Neither knot is better — they are different engineering solutions. The asymmetric Persian knot allows finer detail and higher knot density, which suits curvilinear city designs. The symmetric Turkish knot grips the foundation more securely, which suits bold geometric designs and rugs built for hard use. Some of the most valuable rugs in the world use each. Quality lives in the wool, the dyes, the design, and the weaver's skill — not in which of the two knots was chosen.
Can one rug contain both Persian and Turkish knots?
Yes, though it is uncommon. Some workshop rugs use symmetric knots along the edges for structural strength and asymmetric knots in the field for design flexibility. Mixed knotting can also signal a later repair done by someone trained in a different tradition than the original weaver — one of the things a conservator checks when assessing a rug that has been restored.
Does the knot type affect what my rug is worth?
Indirectly. The knot type itself carries no premium, but it helps establish where a rug was actually woven — and provenance absolutely affects value. A rug sold as a Persian Tabriz that turns out to be tied with the wrong knot for that tradition raises questions a buyer or appraiser will pursue. Knot type is one piece of evidence in the attribution puzzle, alongside dyes, wool, structure, and design.

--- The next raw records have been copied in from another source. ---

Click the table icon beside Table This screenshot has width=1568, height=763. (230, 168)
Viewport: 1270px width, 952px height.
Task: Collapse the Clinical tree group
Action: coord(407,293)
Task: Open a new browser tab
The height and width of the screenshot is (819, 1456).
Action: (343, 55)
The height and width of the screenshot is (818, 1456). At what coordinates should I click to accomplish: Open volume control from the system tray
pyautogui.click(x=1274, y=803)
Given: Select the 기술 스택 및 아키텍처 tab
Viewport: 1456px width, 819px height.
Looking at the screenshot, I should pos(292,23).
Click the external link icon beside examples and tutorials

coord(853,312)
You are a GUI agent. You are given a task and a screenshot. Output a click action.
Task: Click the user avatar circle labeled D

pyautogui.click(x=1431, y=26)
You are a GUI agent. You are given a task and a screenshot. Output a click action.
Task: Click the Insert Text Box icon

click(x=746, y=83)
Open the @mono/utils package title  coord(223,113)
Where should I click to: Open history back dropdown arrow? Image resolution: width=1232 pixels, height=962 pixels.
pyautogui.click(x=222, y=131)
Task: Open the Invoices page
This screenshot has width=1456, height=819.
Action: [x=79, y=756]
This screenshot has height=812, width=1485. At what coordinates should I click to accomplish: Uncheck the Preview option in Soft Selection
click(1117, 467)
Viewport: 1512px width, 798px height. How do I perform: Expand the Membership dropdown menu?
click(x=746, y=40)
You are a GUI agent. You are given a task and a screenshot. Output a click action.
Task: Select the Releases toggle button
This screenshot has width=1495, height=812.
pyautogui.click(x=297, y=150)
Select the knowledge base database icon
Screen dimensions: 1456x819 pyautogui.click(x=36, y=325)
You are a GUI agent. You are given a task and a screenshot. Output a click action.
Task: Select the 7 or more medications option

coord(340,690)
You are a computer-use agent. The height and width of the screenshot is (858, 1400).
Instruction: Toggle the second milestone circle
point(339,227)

Do machine-made rugs have either knot?
No. Machine-made rugs have no knots at all — the pile is looped or inserted around the foundation by machine and often glued or heat-set in place. If you fold the pile back and can see individual knot collars wrapped around the warp threads, you are looking at a handmade rug. Which knot it is comes second; that it has knots at all is the first and most important finding.